# Safe parrotlet toys.



## BlackRose (Jul 8, 2007)

I need to get my parrotlet some new toys. Her favourite one that she uses to sleep on, rub her head on and play on is getting rather tatty and I'm afraid she might get caught in it. 

She seems to have gotten bored also of her others.

I can't remember if the toys/ toy clamps etc have to be stainless steel to be safe? I know lead and zinc are dangerous. Are there any materials I have to watch out for that can be dangerous for toys? Thanks. Any recommendations for well known safe suitable toys for parrotlets (not bigger parrots) would be appreciated.


----------



## ljb107 (Nov 16, 2008)

You should be glad you don't have my senegal. Every toy i buy gets shredded and forms a mound on the floor :lol2:

Aslong as you stick to proper bird toys you should be fine!


----------



## goodwin1234 (Mar 23, 2008)

I decided to make my own, much more fun!

I bought a bucket load of parts (cotton rope/steel chain/kids building block ect) for around £25 and built loads! The plus side is, if you build one that he isn't really interested in you can just dismantle it and go back to the drawing board.:2thumb:


----------



## chalky76 (Aug 23, 2007)

I usually get toy making parts from Buy Parrot Toy-Making Parts from Northern Parrots best way forward in my opinion. 

If they ard toys that the parrot will play with alone avoid:
Any form of rope or chain.
Metal.
Small plastic parts. 

You have to be ever so careful in what you use.

I often roll up newspaper and have treats hidden in the creases. This is then pushed through the bars and the birds forage for food.

Toilet roll ca cardboard is also great as the birds wi take it apart.

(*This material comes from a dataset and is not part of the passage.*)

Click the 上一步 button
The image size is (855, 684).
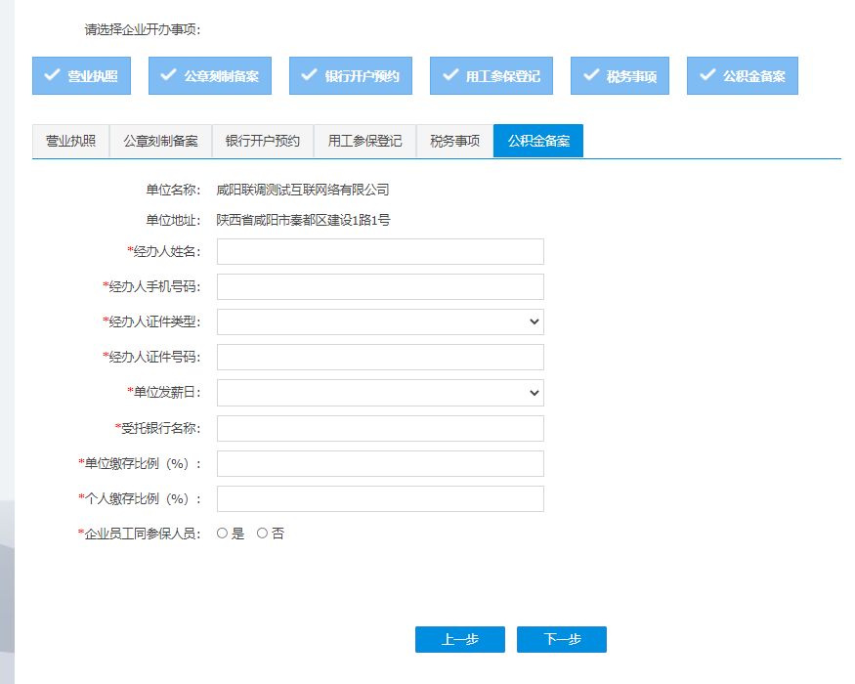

I also make wood toys that have circles cut in them. The newspaper toys mentioned above can then be wedged in these holes as well. The parrots love these toys and pull them apart over a few months.


----------



## BlackRose (Jul 8, 2007)

Thanks. These sound like good ideas. I just put a thread up about my parrotlets Xmas toys habing catnip smell on them from being kept in a drawer for a few dats with my cats toys. Also there's a rope ladder in there but I always cut off any stray threads. Is that ok them for her to hsve alone if it's rope but I cut bits off that are/become hazardous to her strangling herself or getting tangled etc?


----------



## chalky76 (Aug 23, 2007)

BlackRose said:


> Thanks. These sound like good ideas. I just put a thread up about my parrotlets Xmas toys habing catnip smell on them from being kept in a drawer for a few dats with my cats toys. Also there's a rope ladder in there but I always cut off any stray threads. Is that ok them for her to hsve alone if it's rope but I cut bits off that are/become hazardous to her strangling herself or getting tangled etc?


Some people chance it but personally I wouldn't. I never have chain or any rope in my birds cage as there is a very real and tragic risk of becoming trapped and dying. I only have wood in my cages & use only untreated leather strips. On the outside however is very different, rope and chain toys as he is always supervised when in out of cage time.

Hard to look at but it makes the point http://www.parrot-link.co.uk/index.php?PHPSESSID=0f3dfd1c49c6670c9dedf3c721d23169&topic=20115.0


----------



## BlackRose (Jul 8, 2007)

Thanks for the link. Thats what I've akways been worried about. Poor thing.
So just stick to wooden, plastic, sisal that's not natural and not dyed, and make sure the toys are stainless steel instead of metal or zinc then?

She has plastic tubes with balls in and plastic coloured rings she loves. Are they ok? She likes to play with the clasps too and it sends her to sleep so I'm worried they're not stainless steel.


----------



## julieszoo (Dec 22, 2012)

Acrylic parrot toys are fine, I would avoid other types of plastic toys that are not designed for parrots as there is a risk they could splinter. I have some acrylic toys that have survived playtimes with both my cockatoo and macaw so while they are expensive initially, they do last! Northern Parrots has loads of lovely toys


----------



## chalky76 (Aug 23, 2007)

julieszoo said:


> Acrylic parrot toys are fine, I would avoid other types of plastic toys that are not designed for parrots as there is a risk they could splinter. I have some acrylic toys that have survived playtimes with both my cockatoo and macaw so while they are expensive initially, they do last! Northern Parrots has loads of lovely toys



^^ This.

Id also bin off the sisal for unsupervised use, strands can and do come off which are a risk


----------